Matteo, diversamente renziano
Editoriale
Il renzismo è un fenomeno politico vero anche (e forse soprattutto) nei suoi aspetti più finti e recitativi, spettacolari e iconografici, retorici e super-politici. Da questo punto di vista, la leadership di Renzi è davvero berlusconiana, nel senso dell'invenzione di un immaginario politico prêt-à-porter e dell'ossessiva professione di diversità e di semplicità. Oggi la candidatura di Renzi è necessitata dall'esigenza di far riemergere un PD pericolosamente assestato sotto la linea di galleggiamento. Ma lo scorso anno, di questi tempi, il suo assalto al cielo delle primarie per la premiership aveva dato una misura ancora più esatta e politicamente interessante della sua forza, che si era infranta contro la somma delle infinite debolezze della sinistra, da cui sortì il clamoroso suicidio elettorale di Bersani.
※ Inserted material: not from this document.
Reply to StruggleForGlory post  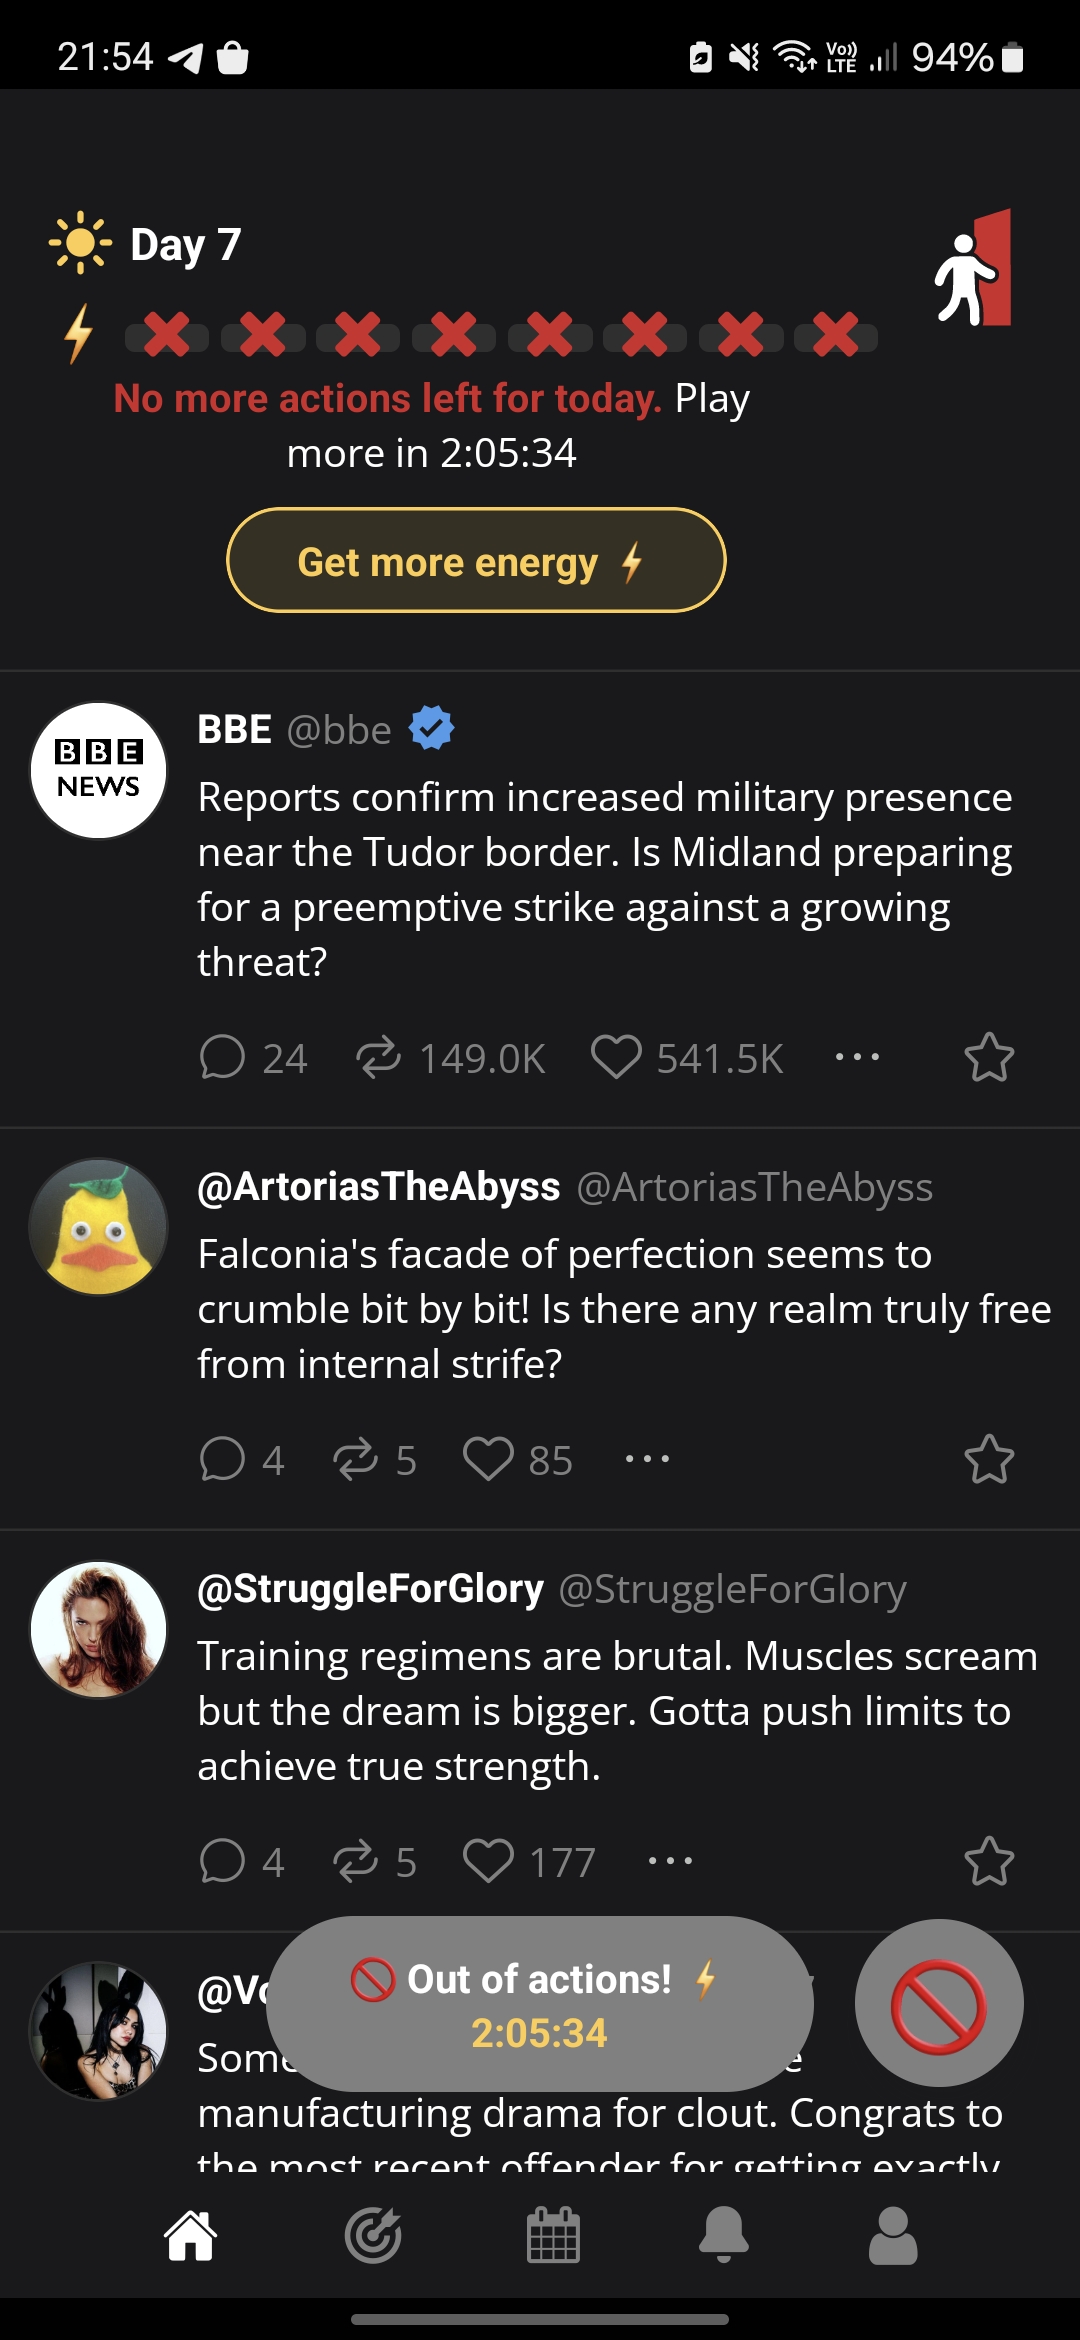tap(223, 1862)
Oggi Renzi è per il PD come il gatto dell'aforisma di Deng Xiao Ping – non importa di che colore sia, l'importante è che acchiappi il topo. Però dai colori cangianti del gatto Renzi non si può prescindere, né dalla dissimiglianza tra la strategia adottata nel 2012 per rompere l'unità "sovietica" del partito e quella (uguale e contraria) utilizzata a meno di un anno di distanza per incollare i cocci di un Pd frantumato dalla debacle elettorale.
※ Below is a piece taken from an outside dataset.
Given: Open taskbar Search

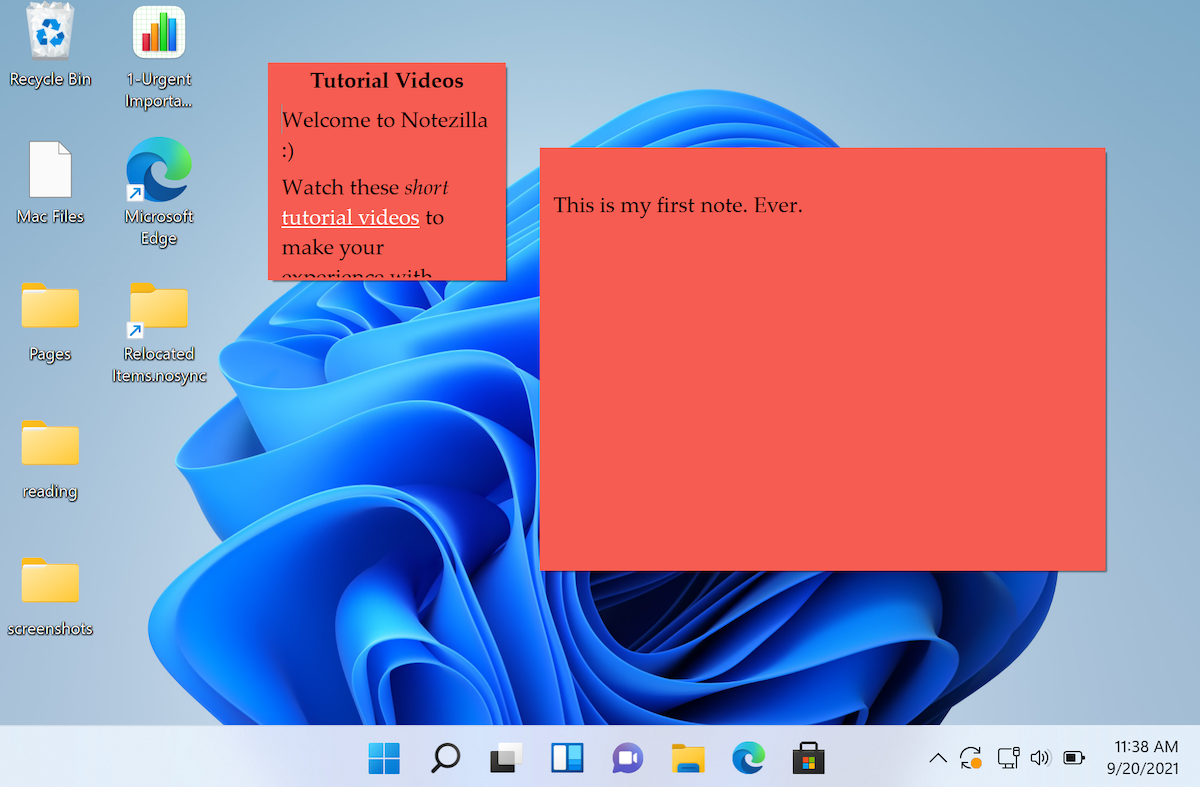Looking at the screenshot, I should pyautogui.click(x=445, y=758).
Dal punto di vista culturale, quello della Leopolda 2013 sembra un Renzi più prodiano che blairiano, tatticamente rifluito nel mainstream di sinistra e assai meno incline allo scandalo e alle prove di concretezza. Nel suo discorso finale, ieri il sindaco di Firenze ha declamato l'indice (Italia, Europa, lavoro, educazione...) di un libro ancora tutto da scrivere. Un discorso di grande mestiere, ma di poco contenuto, con qualche lampo (sulla riforma della giustizia, sulla malintesa difesa dell'italianità...), ma senza alcuna vera innovazione programmatica.
Era prevedibile che la sua proposta, dovendosi imporre anche dentro le mura del PD e non solo tra gli elettori del centro-sinistra, meglio si confacesse alle caratteristiche (e alle idiosincrasie) della base elettorale chiamata a incoronarlo? Forse era prevedibile, come pure che Renzi, che non ha abbastanza uomini per conquistare il partito "in basso" oltre che "in alto" e poco si fida delle primarie intrapartitiche, scegliesse di adattare la sua battaglia maggioritaria nazionale all'organizzazione feudale dei cosiddetti territori, dove il rottamatore ha preferito cooptare, piuttosto che sfidare i potentati locali (dal Piemonte di Fassino, alla Puglia di Emiliano).
Però il risultato di questa strategia è un candidato diversamente renziano, col vento in poppa, ma con meno colpi in canna, molto più conforme del difforme "berlusconiano" che meno di un anno fa stava per conquistare la guida della sinistra contro tutto, contro tutti e soprattutto contro il luogo-comunismo di sinistra. Se questo aggiustamento convenga a Renzi, al Pd e all'Italia, lo scopriremo presto, ma non l'8 dicembre.